In principle, you can reference (let's leave the word "encode" out of
this for a while) anything by labeling it with a string. HTML uses
entities, such as " where the string is delimited by two characters
"&" and ";", many bulletin board and email implmentations will interpret
strings like :) as glyphs (you many not see the ":" followed by ")"
here. These strings have no standard escape characters. Some support
more regular string formats as well, as in ":shocked:". So that idea is
not new.
Common to all of these approaches is that they are *higher* level
protocols.
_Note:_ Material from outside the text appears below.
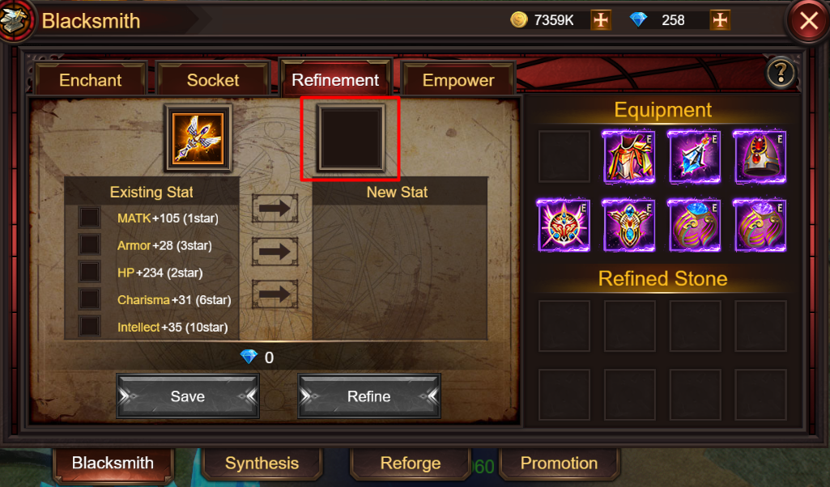
Task: Click the winged staff item being refined
Action: pos(198,138)
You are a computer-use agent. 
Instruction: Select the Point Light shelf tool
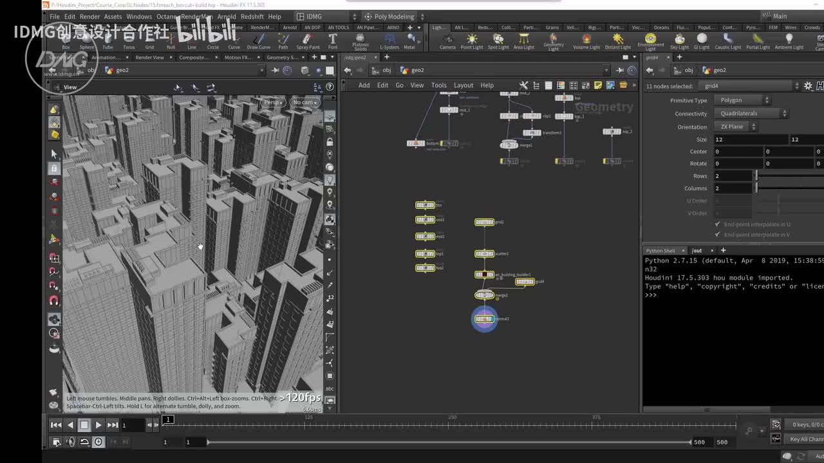coord(472,41)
There's always a more basic level where "&" is just the
character "&", and only when you claim to support HTML do you have to
turn the real "&" into "&" to distinguish it from the syntax character.
Howver, if you start reserving code points on certain planes for such a
scheme and attempt to enlist the Unicode Consortium (owners of an
encoding standard) into this process, it's impossible for people *not*
to perceive this as *encoding*. That is the reason why these kinds of
proposals will forever be non-starters in *this* particular context.
> If an even larger codespace were required,
That's the other reason: after 20 years of effort, the Consortium has
barely managed to encode as many characters as there are "private use"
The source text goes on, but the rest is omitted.